Taką wersję przedstawia nam menadżer pizzerii przy ulicy Ptasiej. Na monitoringu, do którego dotarł portal MojaOrunia, widać dwóch zamaskowanych mężczyzn. Jeden podchodzi od drzwi frontowych i rzuca kostką brukową. Jego partner próbuje podpalić drzwi z drugiej strony pizzerii przy ulicy Ptasiej. Pracownicy pizzerii podejrzewają, że mężczyzna użył butelki z benzyną.
Trwa szacowanie strat. Menadżer pizzerii mówi, że same drzwi wejściowe kosztowały ich 8 tysięcy złotych. Podkreśla, że nikt z pracowników nie dostawał wcześniej żadnych pogróżek. Podejrzewa, że mogło chodzić o wybryk chuliganów, albo sprawa miała związek z przeszłością tego miejsca.

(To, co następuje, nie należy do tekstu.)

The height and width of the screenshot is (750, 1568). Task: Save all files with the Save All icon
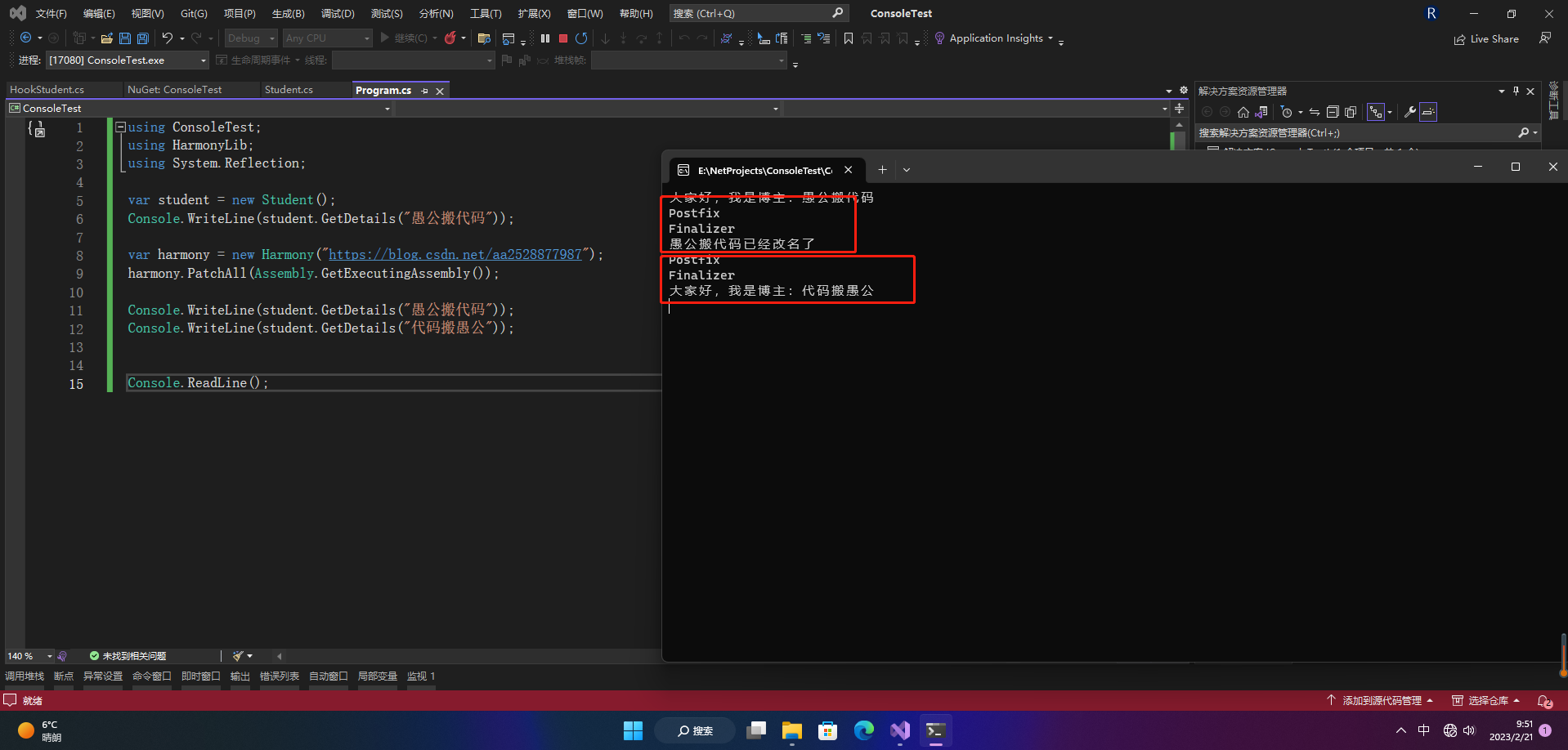[x=143, y=38]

Jeszcze do niedawna pizzeria Leone na Ptasiej należała do radnego Lecha Wałęsy. Polityk wcześniej nazywał się Kaźmierczyk, ale zmienił nazwisko, gdy ożenił się z Magdaleną Wałęsą, córką byłego prezydenta Lecha Wałęsy. Kaźmierczyk, który prowadził kilka pizzerii (w tym lokal na Oruni) w przeszłości toczył krucjatę z lokalnymi przestępcami. Ci ostatni wybijali mu szyby w pizzeriach (także na Ptasiej), straszyli jego pracowników, a nawet próbowali podpalić jeden z jego lokali.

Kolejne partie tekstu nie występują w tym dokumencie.